Tree size 9 has the lowest cross-validation error.
(i) Produce a pruned tree corresponding to the optimal tree size obtained using cross-validation. If cross-validation does not lead to selection of a pruned tree, then create a pruned tree with five terminal nodes.
oj.pruned = prune.misclass(oj.tree, best = 5)
plot(oj.pruned)
text(oj.pruned,pretty=0)
(j) Compare the training error rates between the pruned and unpruned trees. Which is higher?
summary(oj.tree)
##
## Classification tree:
## tree(formula = Purchase ~ ., data = oj.train)

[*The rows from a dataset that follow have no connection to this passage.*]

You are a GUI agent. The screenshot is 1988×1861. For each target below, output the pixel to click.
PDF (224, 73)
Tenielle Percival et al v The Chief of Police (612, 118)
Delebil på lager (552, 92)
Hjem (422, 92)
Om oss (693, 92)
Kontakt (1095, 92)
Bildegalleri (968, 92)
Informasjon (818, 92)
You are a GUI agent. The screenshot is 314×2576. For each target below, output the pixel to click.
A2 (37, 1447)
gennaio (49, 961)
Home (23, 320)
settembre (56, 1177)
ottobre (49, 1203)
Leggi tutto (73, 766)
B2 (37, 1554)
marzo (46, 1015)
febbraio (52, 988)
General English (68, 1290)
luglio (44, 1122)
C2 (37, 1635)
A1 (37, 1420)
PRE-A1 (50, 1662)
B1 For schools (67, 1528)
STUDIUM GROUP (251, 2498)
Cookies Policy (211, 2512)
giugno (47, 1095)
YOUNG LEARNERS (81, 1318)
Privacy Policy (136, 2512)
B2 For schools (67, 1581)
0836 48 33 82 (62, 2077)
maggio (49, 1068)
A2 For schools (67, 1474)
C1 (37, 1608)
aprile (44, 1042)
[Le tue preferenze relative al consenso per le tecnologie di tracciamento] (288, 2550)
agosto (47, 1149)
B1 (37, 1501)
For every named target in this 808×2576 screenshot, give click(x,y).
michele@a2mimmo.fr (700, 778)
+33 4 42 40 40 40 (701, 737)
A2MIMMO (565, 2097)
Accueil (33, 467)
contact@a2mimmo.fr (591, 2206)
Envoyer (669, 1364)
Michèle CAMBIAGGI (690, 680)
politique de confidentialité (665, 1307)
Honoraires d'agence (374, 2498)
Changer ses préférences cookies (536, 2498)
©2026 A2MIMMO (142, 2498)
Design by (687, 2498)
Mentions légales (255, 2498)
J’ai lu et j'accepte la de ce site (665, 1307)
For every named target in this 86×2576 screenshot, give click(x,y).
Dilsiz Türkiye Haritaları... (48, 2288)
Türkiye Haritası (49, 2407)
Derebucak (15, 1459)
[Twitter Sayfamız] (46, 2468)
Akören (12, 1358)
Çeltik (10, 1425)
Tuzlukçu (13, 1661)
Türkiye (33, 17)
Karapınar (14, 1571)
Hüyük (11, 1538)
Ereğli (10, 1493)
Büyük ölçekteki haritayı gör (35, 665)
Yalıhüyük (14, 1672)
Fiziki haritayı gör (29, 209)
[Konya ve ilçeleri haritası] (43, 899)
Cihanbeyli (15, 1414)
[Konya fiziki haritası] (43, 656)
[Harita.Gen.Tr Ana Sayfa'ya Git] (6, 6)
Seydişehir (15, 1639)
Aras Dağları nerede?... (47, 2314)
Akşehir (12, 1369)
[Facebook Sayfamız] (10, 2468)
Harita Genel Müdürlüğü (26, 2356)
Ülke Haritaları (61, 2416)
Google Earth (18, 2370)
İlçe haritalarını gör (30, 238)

## Variables actually used in tree construction:
## [1] "LoyalCH" "PriceDiff" "SpecialCH" "ListPriceDiff"
## [5] "PctDiscMM"
## Number of terminal nodes: 9
## Residual mean deviance: 0.7432 = 587.8 / 791
## Misclassification error rate: 0.1588 = 127 / 800
summary(oj.pruned)
##
## Classification tree:
## snip.tree(tree = oj.tree, nodes = c(4L, 10L))
## Variables actually used in tree construction:
## [1] "LoyalCH" "PriceDiff" "ListPriceDiff" "PctDiscMM"
## Number of terminal nodes: 7
## Residual mean deviance: 0.7748 = 614.4 / 793
## Misclassification error rate: 0.1625 = 130 / 800
The training error rate of the pruned tree is higher than the unpruned tree with a value of 0.1625 vs 0.1588
(k) Compare the test error rates between the pruned and unpruned trees. Which is higher?
pred.unpruned = predict(oj.tree, oj.test, type = "class")
misclass.unpruned = sum(oj.test$Purchase != pred.unpruned)
misclass.unpruned/length(pred.unpruned)
## [1] 0.1703704
pred.pruned = predict(oj.pruned, oj.test, type = "class")
misclass.pruned = sum(oj.test$Purchase != pred.pruned)
misclass.pruned/length(pred.pruned)
## [1] 0.162963
The test error rate at 0.17 for the unpruned tree is higher than the test error at 0.16 for the pruned tree.